======== EXCERPTED TEXT ========
When quizzed on my favourite slasher films recently, I was gawked at for citing Urban Legend. Later that week I watched it and, as it always has, it reignited my love for it. Thus, when one might ask “Urban Legend, how do I love thee? Let me count the ways,” I can answer like so… Oh, mind those dastardly spoilers, now!
1. The Artwork
Still one of my favourite movie posters, and easily the best of the 90s crop: The cracked glass, the negative paper cuttings, the lighting, the eye… It’s perfect. Perfect, I proclaim.
2. The Beginning
Albeit shamelssly ripped off from Scream (which itself was a complete theft from When a Stranger Calls), the ‘classic’ killer in the back seat legend sets things up awesomely as Natasha Gregson Wagner unfortunately becames the real life proclamation of Bonnie Tyler’s seminal “every now and then I fall apart” lyric she happens to be singing as the movie loon rises up behind her.
Can you swing an axe inside a car? Doubtful, but this is just the first of Urban Legend‘s many fab anomalies.
3. Natalie’s moral center
At the movies when I first watched the film way back in 1999, the turning point to perfection came early on when Natalie (Alicia Witt – my kinda lady) challenged campus journo Paul on his story, reminding him that it was somebody’s life. Witt’s acting skills, effortlessly dwarfing those around her, make her an exceptional final girl.
4. Rent-a-Cop Reese
Campus head of security Reese (Loretta Devine – almost 50-years-old when she made this!) is a sassy, Pam Grier-obsessed backgrounder who’s more important than she initially appears and was the only character to return for the sequel.
5. Killer wardrobe
The loon in Urban Legend wears a creepy fur-lined Parka coat – the type kids in Grange Hill wore in the 70s. Considering who it turns out to be, that hood can pack a lot down AND disguise the fiend’s face admirably.
6. …that everyone else wears
On no less than THREE occasions is the very same design of jacket used as as a fake-out. Everyone seems to wear it, from professors, to the janitor, even girls on the swim team – despite the sunny conditions outside.
========
• _SET TASK A_:
Echo the Urban Legend text from "3. Natalie’s moral" to "exceptional final girl.".
======== ITEMS ========
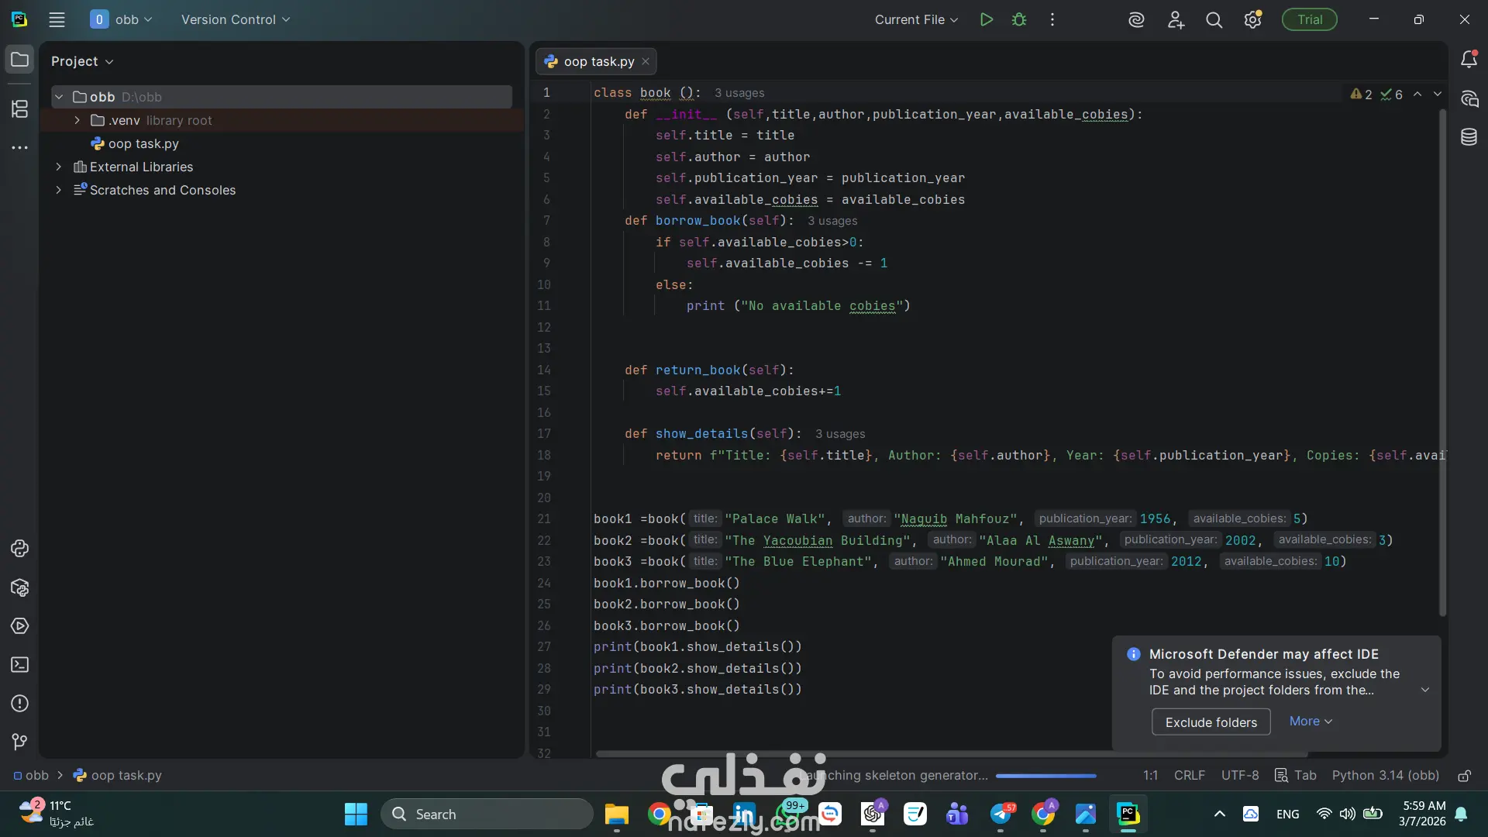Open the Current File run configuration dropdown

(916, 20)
========
======== ITEMS ========
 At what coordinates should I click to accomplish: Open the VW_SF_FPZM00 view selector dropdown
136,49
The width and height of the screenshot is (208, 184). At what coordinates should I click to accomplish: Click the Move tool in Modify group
========
• _SET TASK B_:
Identify each line of the records that contains the string "click", with case counting, and copy those lines.

• _CORRECT RESULT A_:
3. Natalie’s moral center
At the movies when I first watched the film way back in 1999, the turning point to perfection came early on when Natalie (Alicia Witt – my kinda lady) challenged campus journo Paul on his story, reminding him that it was somebody’s life. Witt’s acting skills, effortlessly dwarfing those around her, make her an exceptional final girl.

• _CORRECT RESULT B_:
 At what coordinates should I click to accomplish: Open the VW_SF_FPZM00 view selector dropdown
The width and height of the screenshot is (208, 184). At what coordinates should I click to accomplish: Click the Move tool in Modify group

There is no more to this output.